LA RÉPONSE A LA PLUS GRANDE EPIDEMIE QU’AIT CONNUE L’ESPÈCE HUMAINE VIENDRA PROBABLEMENT DU CONTINENT AFRICAIN !
Le 1er décembre 2016 à Kinshasa, lieu probable de la première contamination il y a une centaine d’années, le ministère de la Santé de la République démocratique du Congo lançait officiellement la distribution d’un nouveau médicament qui s’appuie sur le même principe de stimulation des défenses immunitaires. Il ne s’agit pas d’un vaccin, mais son efficacité sur les marqueurs fondamentaux (remontée des CD4, reprise de poids, diminution des diarrhées et des nausées…), constatée dans l’étude de 905 patients infectés suivis depuis 1998, a convaincu le gouvernement de lui délivrer une autorisation de mise sur le marché le 13 septembre sous le nom DM28-Immunorex. Son concepteur est un biochimiste gabonais, Donatien Mavoungou, directeur du Centre de recherche des pathologies hormonales de Libreville et ancien élève du professeur Etienne-Emile Baulieu, connu pour ses travaux sur la DHEA. Au début des années 1990, il a observé chez les séropositifs une chute anormale du taux de cette hormone réputée avoir un effet « anti-vieillissement “, et constaté une amélioration significative de leur état de santé après la prescription de DHEA pure à 99 % associée à des compléments d’acides gras connus pour leur rôle dans la destruction des enveloppes cellulaires. Les résultats de ce traitement ont été publiés dans « Virology Journal » en 2005 : non seulement cette formulation restaure l’équilibre immunitaire et traite les co-infections (tuberculose, hépatites…), mais elle protège aussi les cellules saines des cellules infectées « qu’elle détruit par inactivation de l’enveloppe et des particules virales “.
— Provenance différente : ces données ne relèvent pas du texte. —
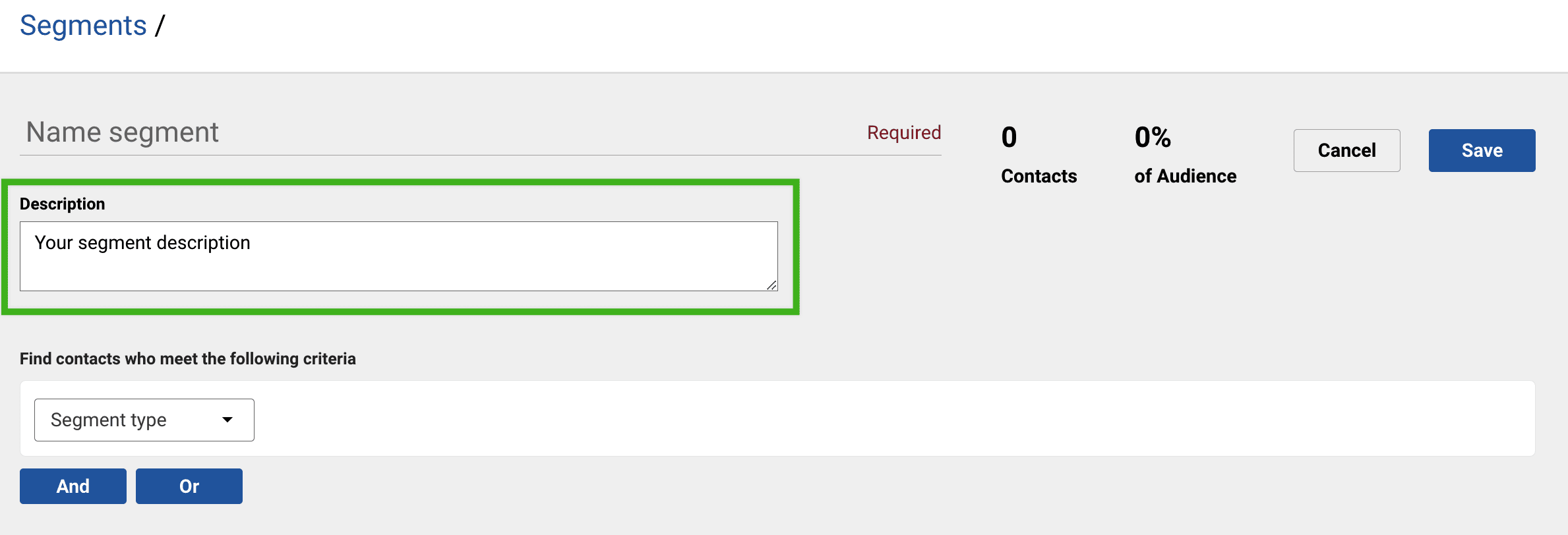Click the Segment type caret arrow
This screenshot has height=535, width=1568.
point(227,420)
« La réponse à la plus grande épidémie qu’ait connue l’espèce humaine viendra probablement du continent où elle est née “, espère le biochimiste. Après la RDC, d’autres AMM doivent être accordées à ce premier traitement « made in Africa ” courant 2018.
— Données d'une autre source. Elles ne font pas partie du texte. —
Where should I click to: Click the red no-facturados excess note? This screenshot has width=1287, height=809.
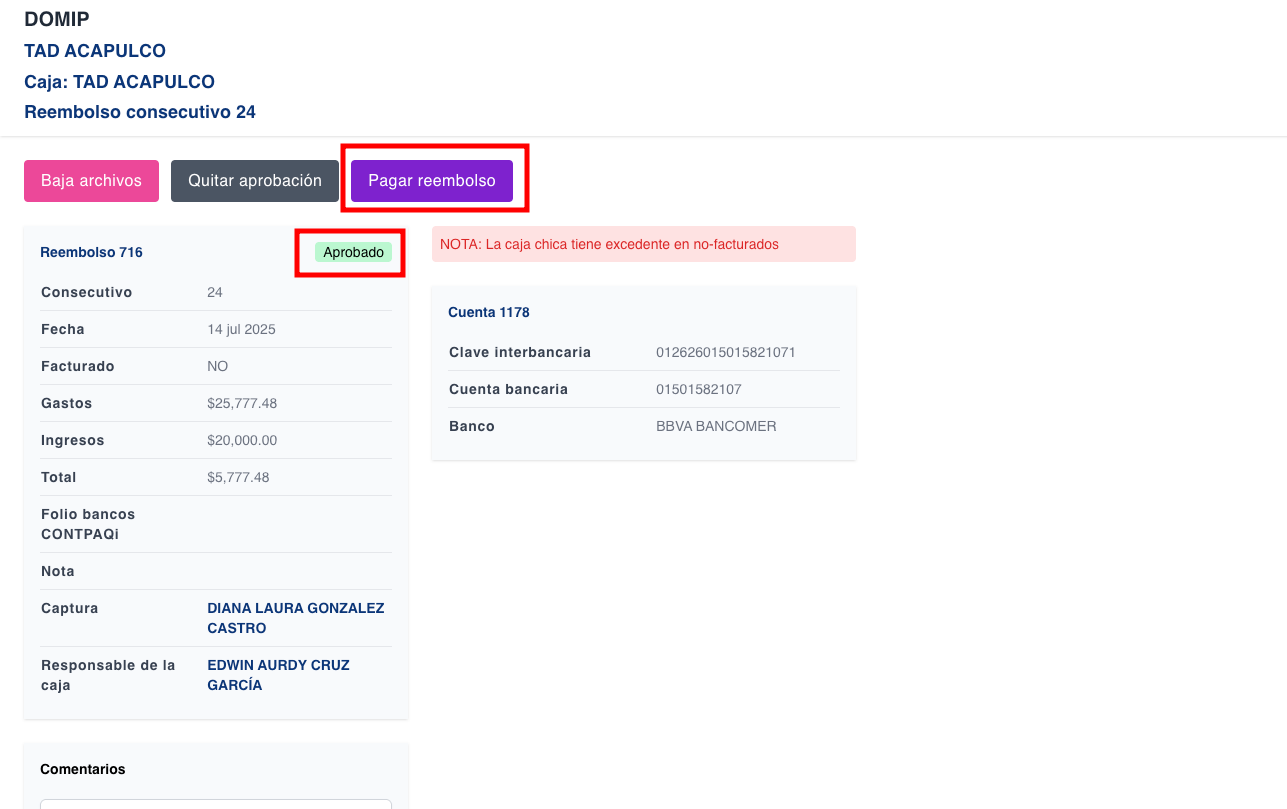[609, 244]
Le Professeur Donatien Mavoungou - Directeur du CRPH de Libreville (Centre de Recherches des Pathologies Hormonales), inventeur du médicament immuno-régulateur IMMUNOREX-DM28.

Boites du médicament IMMUNOREX-DM28 sous forme  de comprimés de 25mg. Une forme injectable est en cours de développement.

Naturellement comme toute innovation celle-ci fait l’objet de controverses et même de cabales récurrentes et pour cela on n’hésite pas à utiliser la diffamation et la calomnie. Dans quel but ? faire uniquement du buzz. Étonnamment malgré les pseudos enquêtes avec titre racoleur ” Trafic de Faux médicament entre la France et l’Afrique” de décembre 2016, aucune information judiciaire n’a été ouverte en France ou en Afrique, aucun protagoniste cité n’a fait l’objet d’une simple audition. La raison est que la calomnie est vide de toute réalité. A ce titre il est bon également de préciser que l’ensemble des contradicteurs à ce jour n’ont jamais pu démontrer de façon scientifique de l’inefficacité qu’ils prétendent de ce médicament made in 100% Africa dans le cadre du traitement du VIH. Quoiqu’il en soit les nombreux partenaires en Afrique, Canada, Israël, France, Belgique reste déterminé à que ce médicament soit proposé dans de nombreux pays et ceci uniquement pour le bien des malades.